I find it hard to believe a species with a dispersal from Mexico to Alaska, west coast to the Mississippi. A species that can eke out a living in 120 degree deserts to 40 below winters. Can live at 12,000 ft or sea sea level. Live in town on a golf coarse and among homes or in the middle of nowhere. Is so drastically effected while all other species don't show the same declines or even increase.

I find mule deer very very hardy and adaptable.


----------



## Lonetree (Dec 4, 2010)

Iron Bear said:


> How come only Mule deer and Jack rabbits are so effected by this. While other species seem to thrive in these same conditions? Is it climate change that has increased the elk herd in Utah?
> 
> I find it hard to believe a species with a dispersal from Mexico to Alaska, west coast to the Mississippi. A species that can eke out a living in 120 degree deserts to 40 below winters. Can live at 12,000 ft or sea sea level. Live in town on a golf coarse and among homes or in the middle of nowhere. Is so drastically effected while all other species don't show the same declines or even increase.
> 
> I find mule deer very very hardy and adaptable.


The Mule deer nutrition and climate change hypothesis' are based on Bighorn sheep research. If you look at Bighorn declines, and Mule deer declines, the trends follow one and other across the west. There are a number of other species as well, but we don't talk too much about Pikas on this forum.

Moose also appear to be suffering the effects also. Not just here, but depending on weather patterns, they have experienced die offs in Alaska and Norway as well. The fact that it happens in Norway and Alaska at the same time is key. If you look at the Isothermal 32* line on the globe(an imaginary wavy line in the northern hemisphere that indicates freezing at a given time) You will see similarities in how weather patterns affect Alaska and Norway in much the same way. Warm water comes up the west coast of the United States and affects the weather in Alaska, and here. The same thing happens with Atlantic currents. In the case of the Atlantic the currents push the Isothermal 32* line further north. This is why the fishing industries in both places are so similar.

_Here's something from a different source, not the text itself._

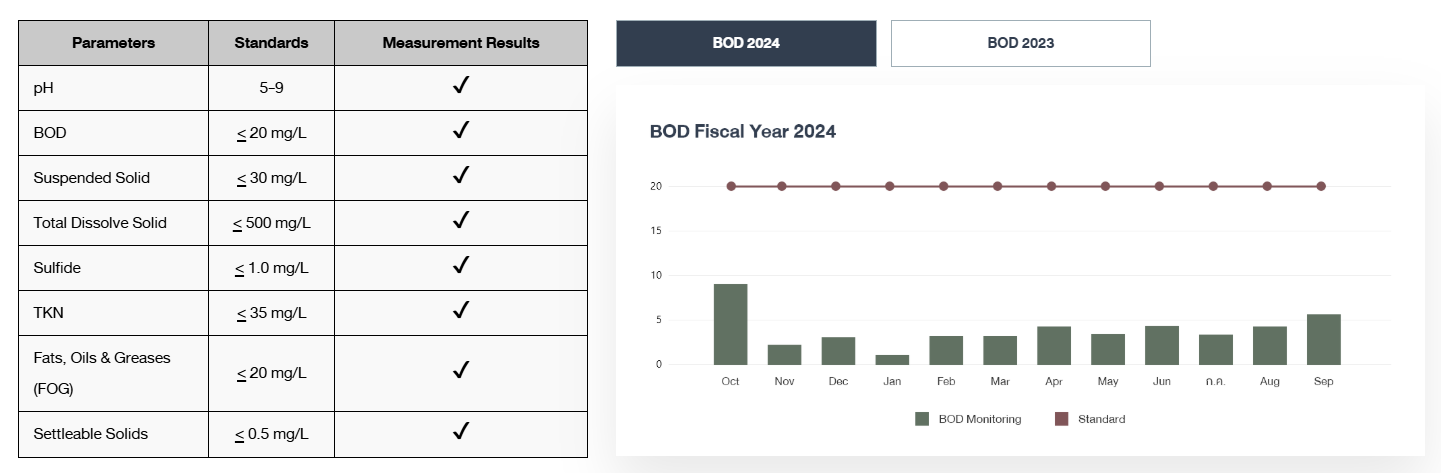Click the Standard legend label
The height and width of the screenshot is (473, 1441).
(x=1101, y=419)
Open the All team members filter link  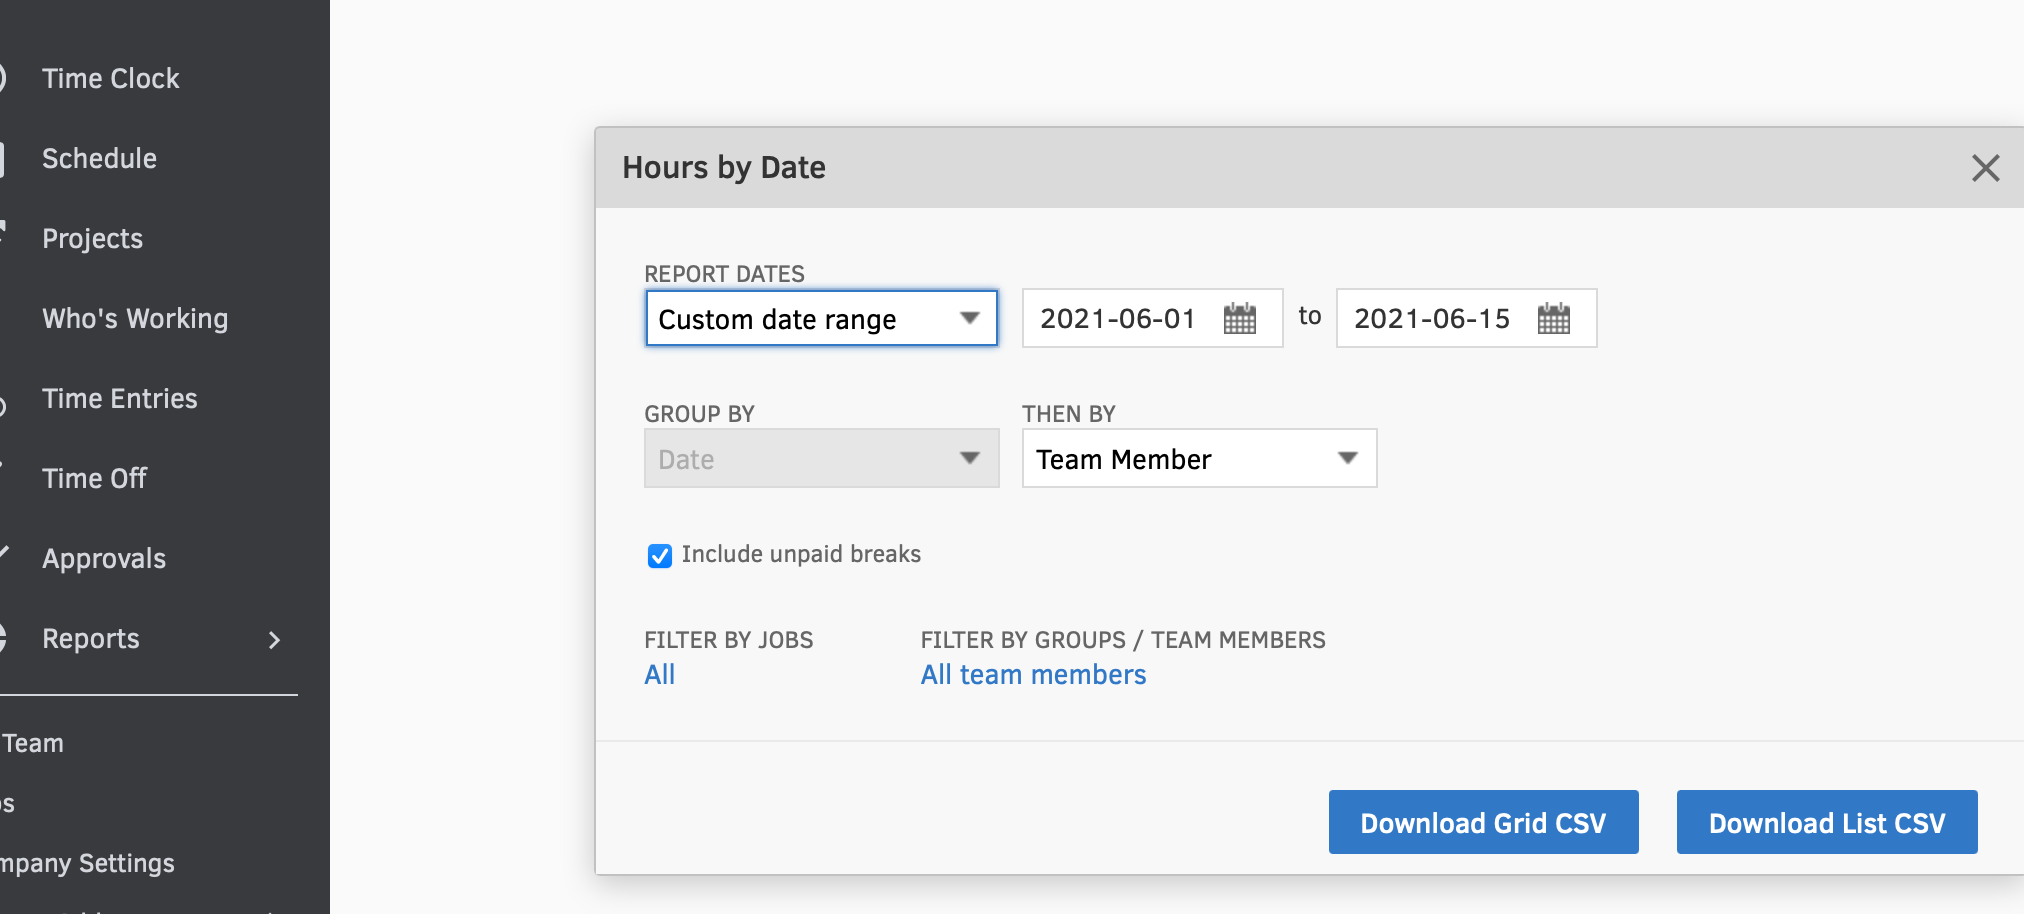click(x=1033, y=675)
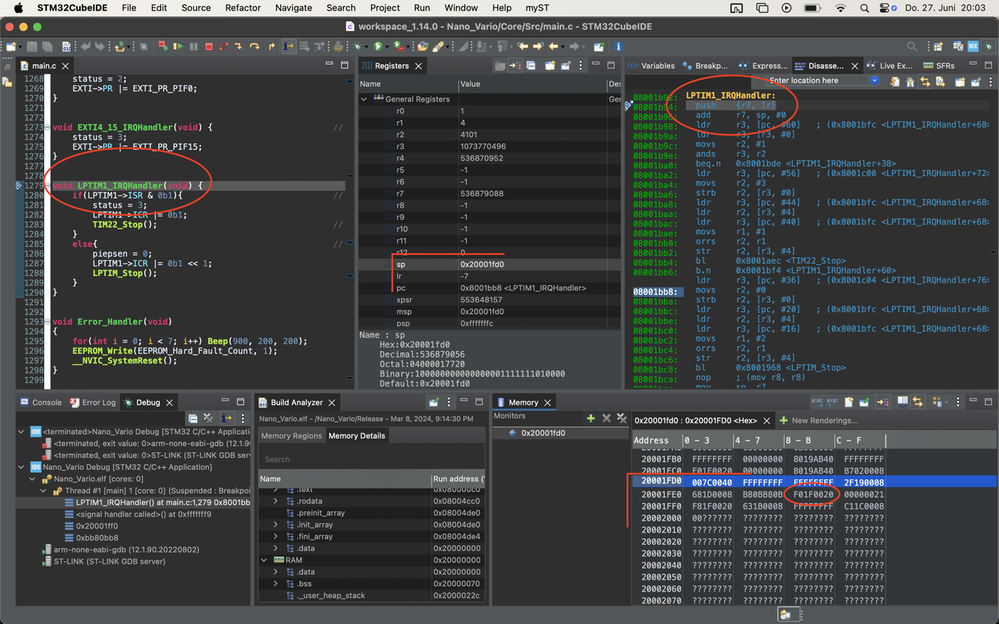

Add lots of Nitrates(pollution) to the air, then have weather patterns altered(for whatever reason) and you can have trouble. In the case of warming temperatures, it has created wetter than normal spring patterns. This by itself disrupts deer and Bighorn seasonal migration, and the nutritional value of spring and summer forage. Add in there that the increased rain is bringing with it heavy nitrogen, it compounds the problem. This nitrate deposition affects the nutritional quality of the forage, reducing fat reserves, and leading to mineral deficiencies. This leads to low vigor, low fawn recruitment, smaller antlers, etc. Are there solutions? probably, but we cant get to there with out understanding the problem better. Or at least acknowledging it.

Why is it that we can have wet springs, that bring on a lot of growth, yet the deer don't seem to benefit from it. Look at last spring and summer, very hot and dry. The deer ended up very healthy. Most deer and jackrabbit explosions, the two biggest being the early '80s, and the '40s, were preceded by drought. And actually the rabbits are usually ahead of that curve, hitting peaks in the late '30s and the late '70s. The rabbits may operate on a whole different set of issues, but are triggered by the same things that trigger Mule deer.

Elk numbers are multipronged, but in short, yes, climate is a big part of it. Mountain Goats appear to be equipped to deal better with the current conditions as well.


----------



## Raptorman (Aug 18, 2009)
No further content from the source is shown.